— What the task asks —
Pictures must be left out. Print the lines from the beginning of the material through the line holding "On this page (77, 141)", exactly and nothing else.

— Data under study —

******

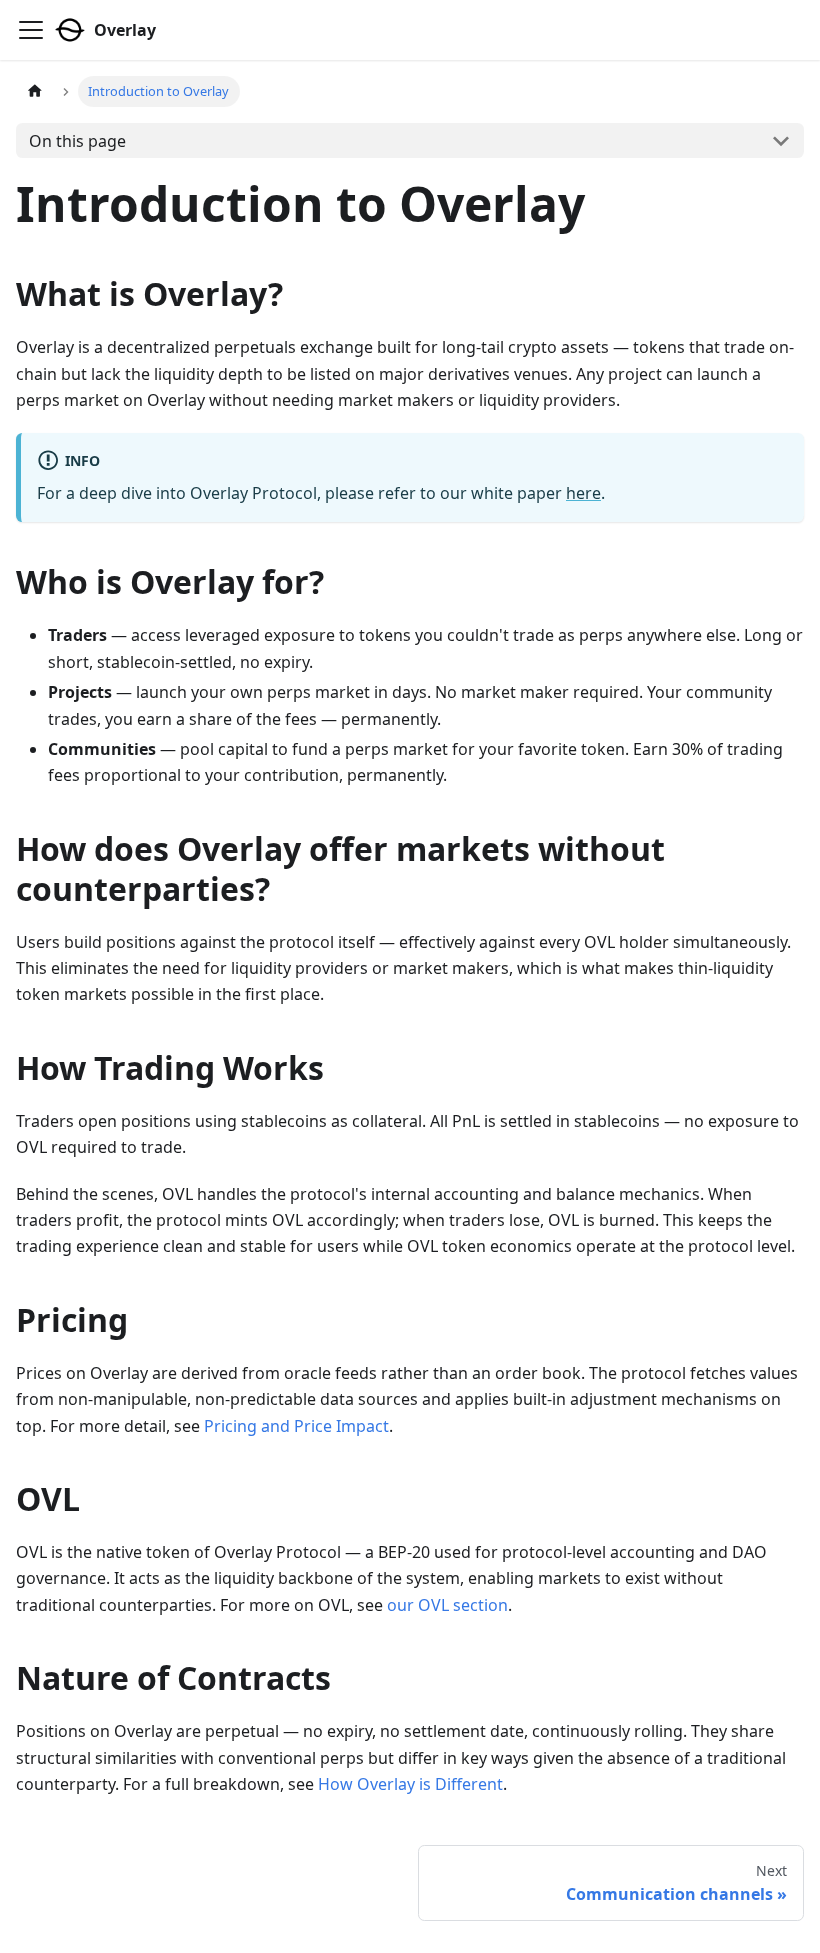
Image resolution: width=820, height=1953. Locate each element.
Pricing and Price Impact (296, 1426)
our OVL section (447, 1605)
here (583, 493)
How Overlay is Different (410, 1784)
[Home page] (35, 91)
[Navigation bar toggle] (31, 30)
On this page (77, 141)
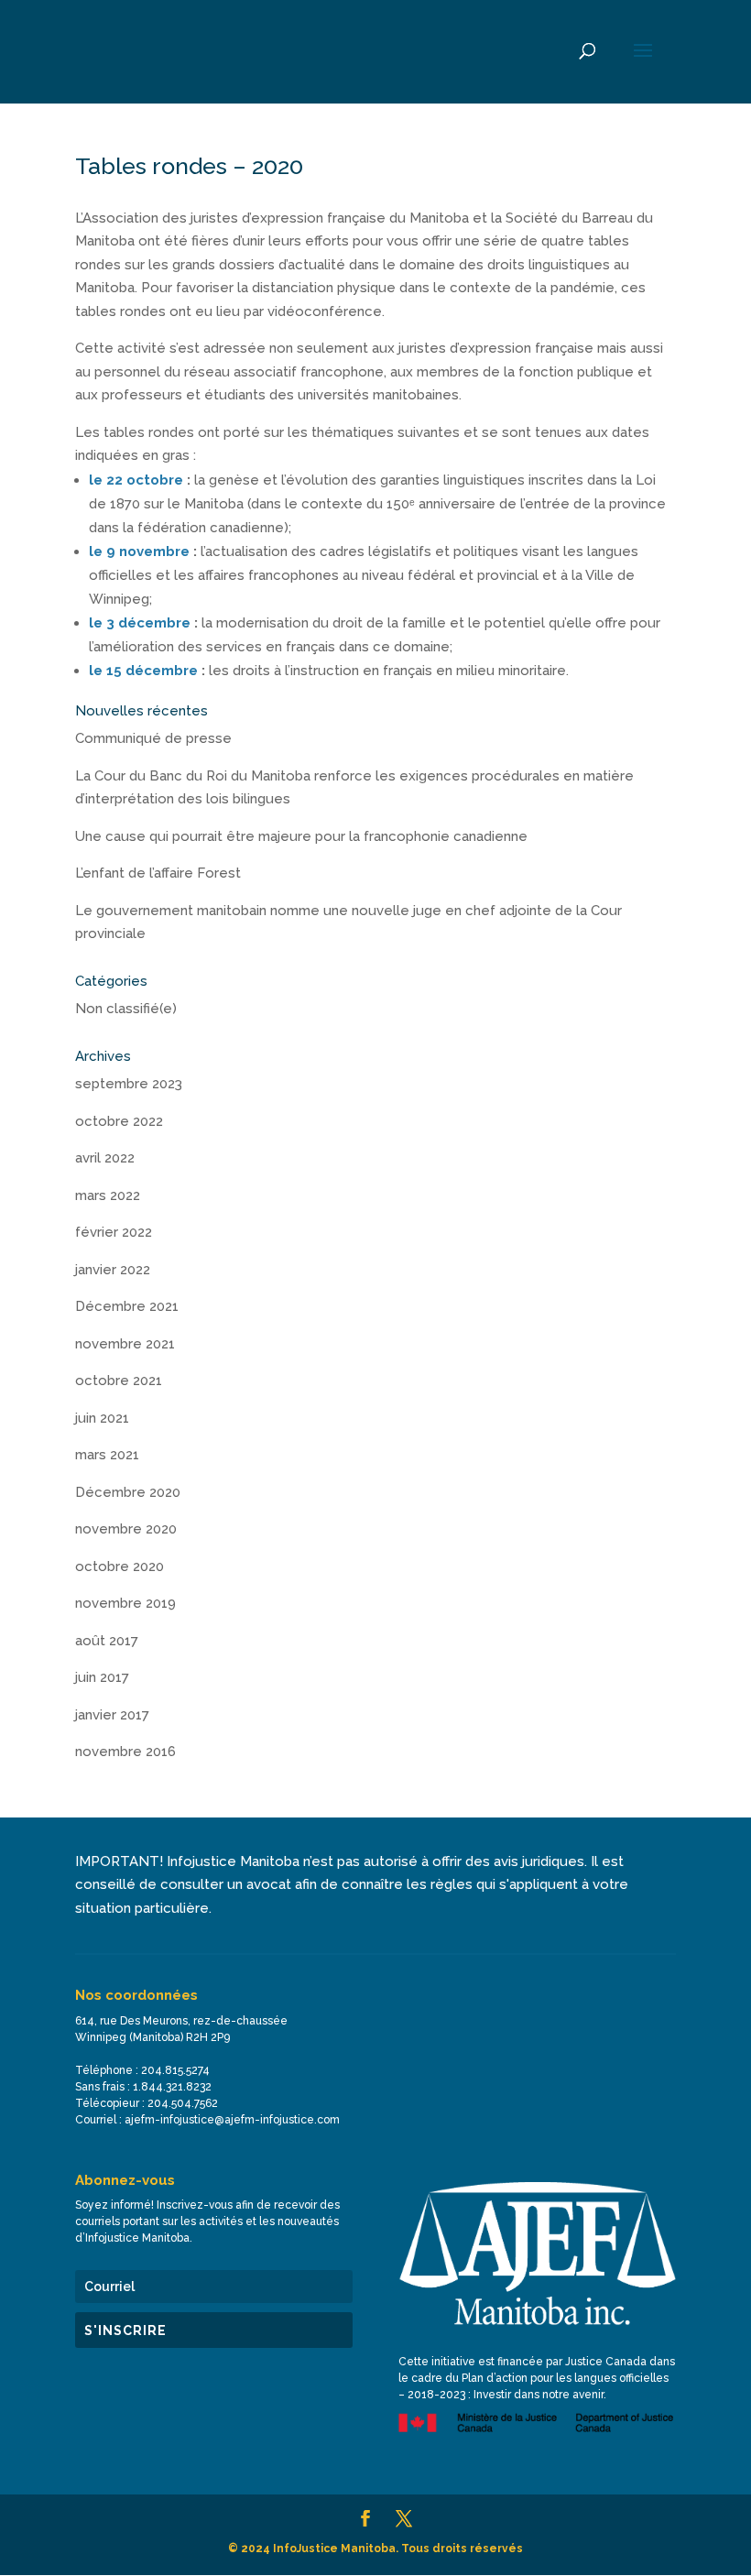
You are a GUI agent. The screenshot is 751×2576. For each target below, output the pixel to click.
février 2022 (113, 1232)
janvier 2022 (112, 1269)
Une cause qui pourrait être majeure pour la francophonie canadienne (301, 836)
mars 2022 (107, 1195)
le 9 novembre (139, 551)
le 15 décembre (143, 670)
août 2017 (106, 1640)
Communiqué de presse (153, 738)
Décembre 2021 (127, 1306)
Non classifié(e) (126, 1008)
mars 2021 (107, 1454)
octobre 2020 (119, 1566)
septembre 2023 (128, 1083)
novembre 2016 (125, 1751)
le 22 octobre (136, 480)
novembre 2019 (125, 1603)
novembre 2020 (126, 1529)
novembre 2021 (125, 1344)
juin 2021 (102, 1418)
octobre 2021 (118, 1380)
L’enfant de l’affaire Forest (158, 873)
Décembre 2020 (127, 1492)
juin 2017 (102, 1677)
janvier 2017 (112, 1715)
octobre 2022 (119, 1121)
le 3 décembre (139, 623)
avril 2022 (105, 1158)
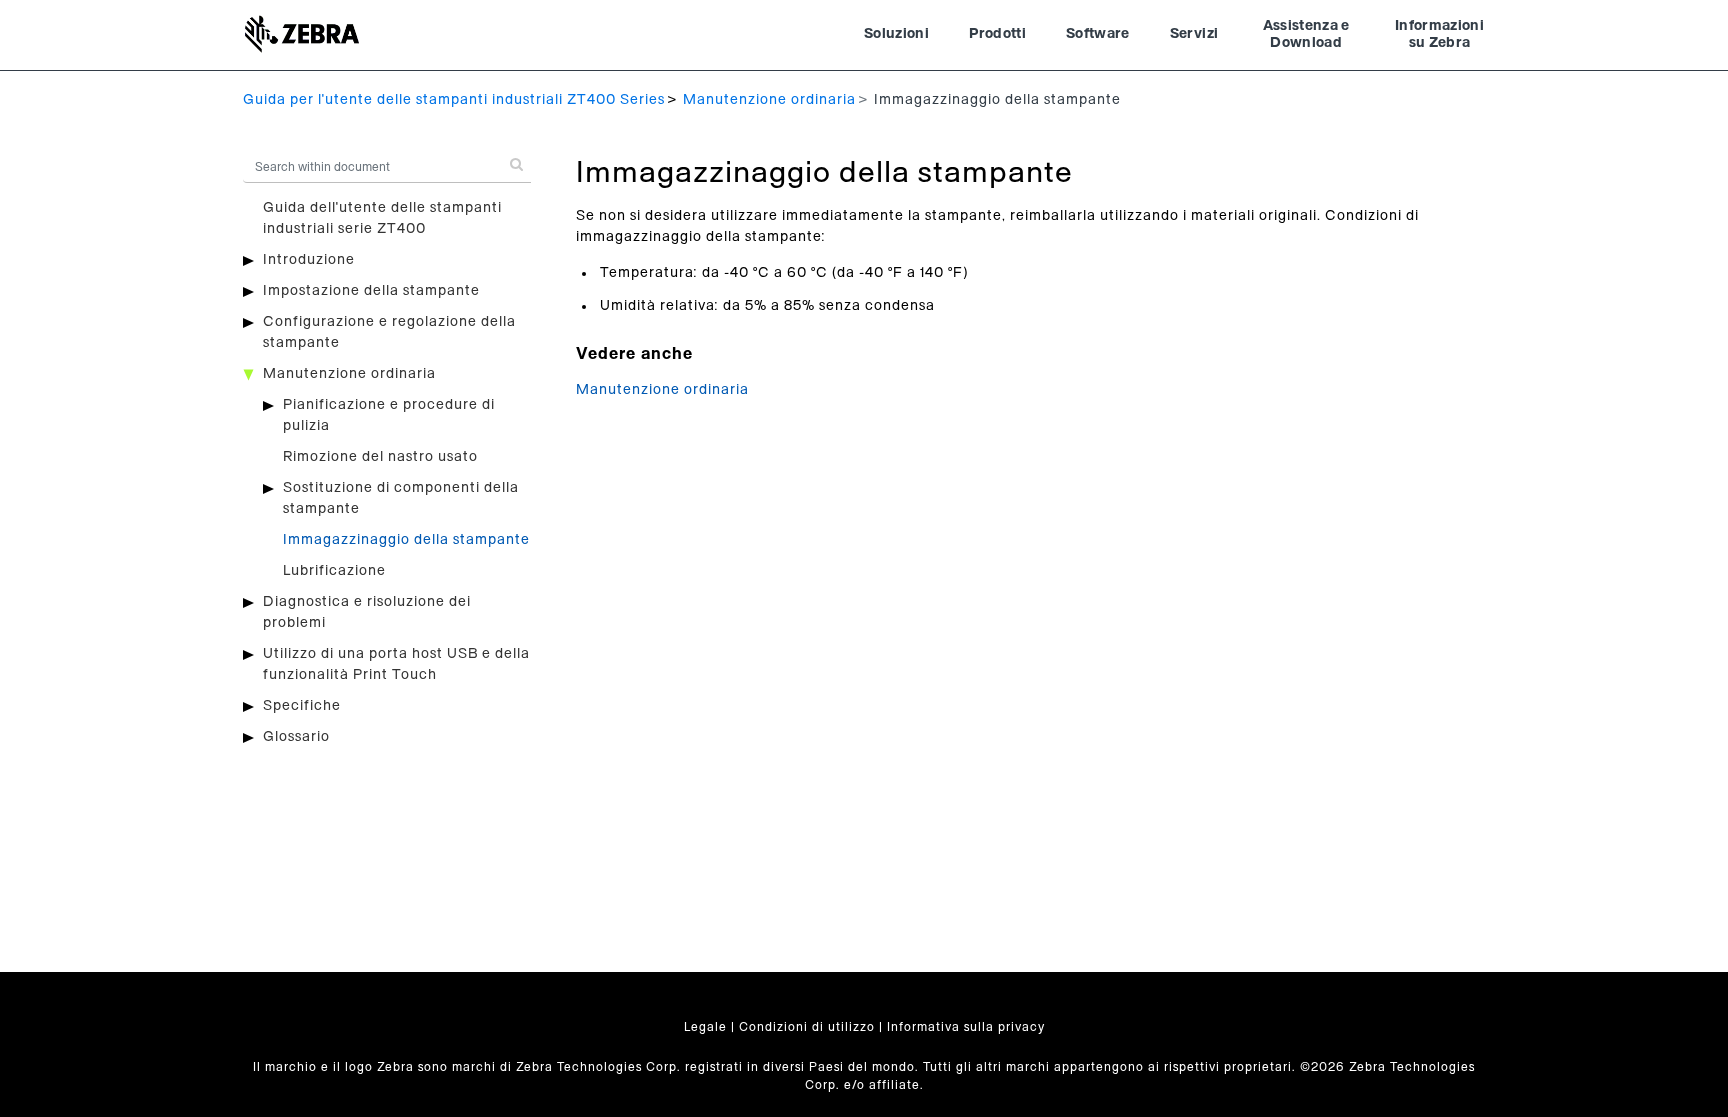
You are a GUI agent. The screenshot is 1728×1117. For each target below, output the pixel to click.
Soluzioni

******

— Solution for this task —
Image resolution: width=820, height=1953. Locate each element.
Pricing and Price Impact (296, 1426)
our OVL section (447, 1605)
here (583, 493)
How Overlay is Different (410, 1784)
[Home page] (35, 91)
[Navigation bar toggle] (31, 30)
On this page (77, 141)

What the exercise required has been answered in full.